The Pennsylvania Superior Court has ruled in Penn Psychiatric Center Inc v. United State Liability Ins. Co., 2021 PA Super 125(PA Super June 17, 2021) that a trial court did not err in granting U.S. Liability's demurrer with respect to the insured's effort to obtain EPL coverage for an action brought against one of its therapists by two former patients who had no employment relationship with the Penn Psychiatric Center.  As had the trial court, the Superior Court declared that the policies coverage for "work-place torts" was restricted to employment-related claims and did not extend to allegations that the insured had been negligent in its supervision of therapist as regards patients.

RHODE ISLAND               First Party/Appraisals

The Rhode Island Supreme Court has ruled in Machado v. Narragansett Bay Ins. Co,. No. 2019-374 (R.I. June 17, 2020) that a homeowner had no right to demand an appraisal of a water damage loss nearly two years after it had accepted the insurer’s offer of payment without contest.   In affirming the lower court's entry of summary judgment for Narragansett Bay, the Supreme Court ruled that the insureds had waived any right that they might otherwise have had to an appraisal because of the fact that their eventual request for an appraisal was unreasonably late and materially prejudiced Narragansett Bay  The court rejected the insureds’ contention that their delay was justified because they had not realized at the time how extensive the damage was.  The court was also not persuaded by the insured’s argument that the check that Narragansett Bay had sent them was not accompanied by a release and did not state that the payment was "full and final"

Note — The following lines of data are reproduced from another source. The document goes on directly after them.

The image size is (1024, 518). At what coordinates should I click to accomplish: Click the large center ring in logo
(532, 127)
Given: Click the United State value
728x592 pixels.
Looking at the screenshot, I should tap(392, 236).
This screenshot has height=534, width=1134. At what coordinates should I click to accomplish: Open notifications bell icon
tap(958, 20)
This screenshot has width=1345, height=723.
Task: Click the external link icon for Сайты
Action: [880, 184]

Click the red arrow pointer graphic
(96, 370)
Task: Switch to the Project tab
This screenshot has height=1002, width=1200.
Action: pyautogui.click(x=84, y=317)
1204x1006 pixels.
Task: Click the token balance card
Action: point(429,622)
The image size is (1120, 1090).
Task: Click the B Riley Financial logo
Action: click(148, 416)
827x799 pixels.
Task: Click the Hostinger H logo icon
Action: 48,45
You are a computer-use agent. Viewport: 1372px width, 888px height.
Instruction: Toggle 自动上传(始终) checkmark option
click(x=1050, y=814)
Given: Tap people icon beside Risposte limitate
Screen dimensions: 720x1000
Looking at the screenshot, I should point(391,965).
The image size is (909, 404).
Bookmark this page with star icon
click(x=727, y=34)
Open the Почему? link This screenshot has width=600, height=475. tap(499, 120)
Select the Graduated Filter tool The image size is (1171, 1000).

Other developments of note

Inside the Insurance Industry

The proposed merger between Aon and Willis Towers Watson now faces a further, unexpected obstacle in the form of an anti-trust law suit brought by the U.S. Department of Justice.  The DOJ complaint alleges the merger would “substantially” harm competition and raise the cost of insurance for property, casualty and financial risk broking for larger customers.  ,”  In prepared remarks, U.S. Attorney General Merrick Garland stated that “Allowing Aon and Willis Towers Watson to merge would reduce that vital competition and leave Americans with fewer choices, higher prices and lower quality services.”  AON has responded that the government’s suit reflects “a lack of understanding of our business, the clients we serve and the marketplaces in which we operate.”  In an April 30 earning call, AON’s CEO had optimistically forecast that “our ability to address client need and accelerate innovation will only get better in our pending combination with Willis Towers Watson, which continues to increase our commitment and excitement to the potential of the combined firm.”

Cyber Update 

Several major cyber-insurers, including AIG, AXIS, Beazley, Chubb, The Hartford, Liberty Mutual Insurance and Travelers, have joined forces to create CyberAcuView with the state goals of (1)  helping the insurance industry to provide better value and service for policyholders in their cyber risk mitigation; (2) providing leadership in addressing cybercrime and increasing resilience to cyber risk; and (3)  ensuring a competitive market for cyber insurance. 

New Coverage Litigation 

Two Travelers entities have filed suit in the U.S. District Court in Austin alleging in Discover Property & Casualty Ins. Co. v. Blue Bell Creameries U.S.A., Inc., 21-00487 (W.D.Tex.) that their policies do not afford coverage for a listeria outbreak involving the insured's ice cream products.